Pyongyang has long condemned joint exercises by Seoul and Washington as “dangerous and provocative” rehearsals for invading its territory.
The North’s command post exercise is “aimed at occupying the entire territory of the southern half [of the peninsula] by repelling the enemy’s sudden armed invasion before switching to an all-out counterattack,” according to the KCNA.
While the scenario laid out by the North’s state media is premised on an invasion by the South Korea and the United States, almost all incursions and violent incidents across the demilitarized zone (DMZ) that divides the Korean Peninsula since the signing of the Korean War armistice were initiated by North Korean forces.

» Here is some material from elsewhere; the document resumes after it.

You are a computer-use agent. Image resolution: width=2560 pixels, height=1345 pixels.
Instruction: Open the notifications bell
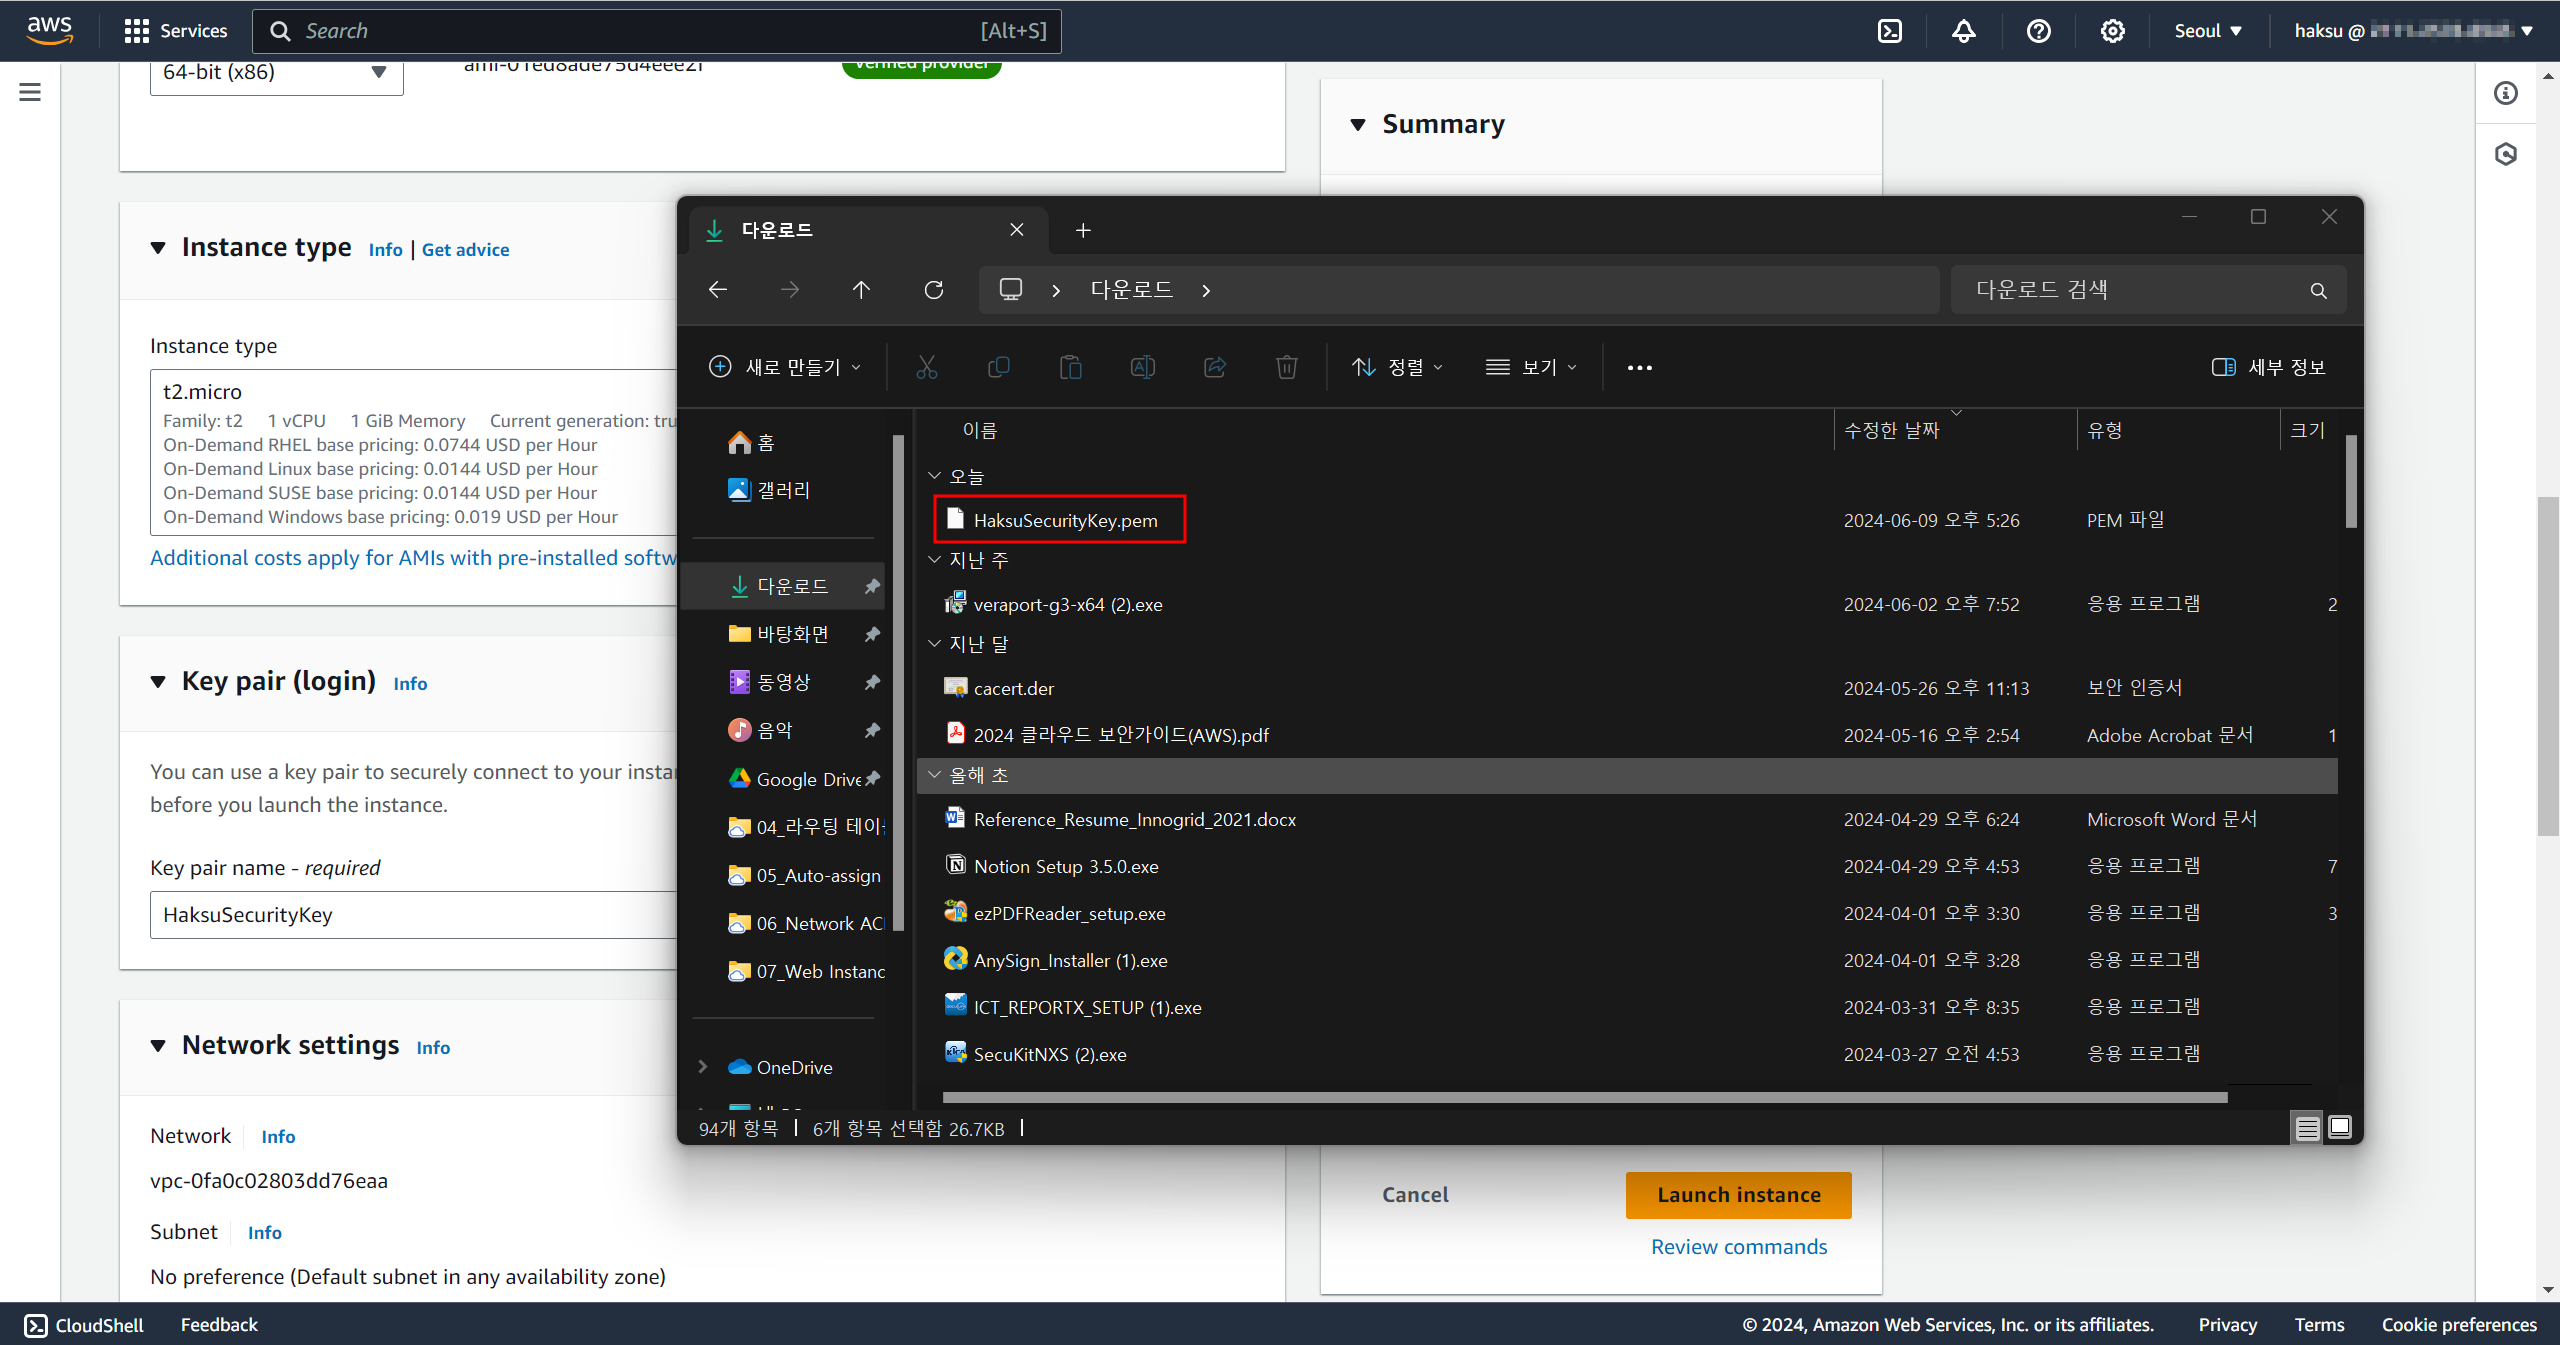coord(1963,31)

The war itself, which began in June 1950 and ended with only a ceasefire in July 1953, started with a premeditated North Korean invasion of South Korea with Soviet and Chinese backing.
The North’s open threat to invade the South was condemned by Seoul’s Unification Ministry on Thursday.
“The more the North obsesses over military threats and provocations, the more it will face an overwhelming response by South Korea, the U.S. and Japan,” a ministry official said in a comment to reporters.
South Korea and the United States have characterized their combined exercises as being defensive in nature and designed to bolster their joint readiness against North Korea’s advancing missile and nuclear weapons programs.
Defense officials in Seoul said Thursday that the South Korean Army mobilized hundreds of tanks, armored vehicles and howitzers over four days of drills starting Monday to bolster the country’s readiness against North Korean military threats.
During the period, K-2 tanks and K-9 howitzers from the 11th Maneuver Division based in Hongcheon County, Gangwon, traveled approximately 100 kilometers on Tuesday to reach Gapyeong County, Gyeonggi, while the Capital Mechanized Infantry Division based in Gapyeong moved K-1A2 tanks, K-21 armored vehicles and K9 self-propelled howitzers over 110 kilometers on Wednesday to Cheorwon County, Gangwon, where they conducted live-fire drills.
Defense officials said that the South Korean Army’s 7th Engineer Brigade and the U.S. 2nd Infantry Division also held a combined river-crossing exercise in Cheorwon on Thursday.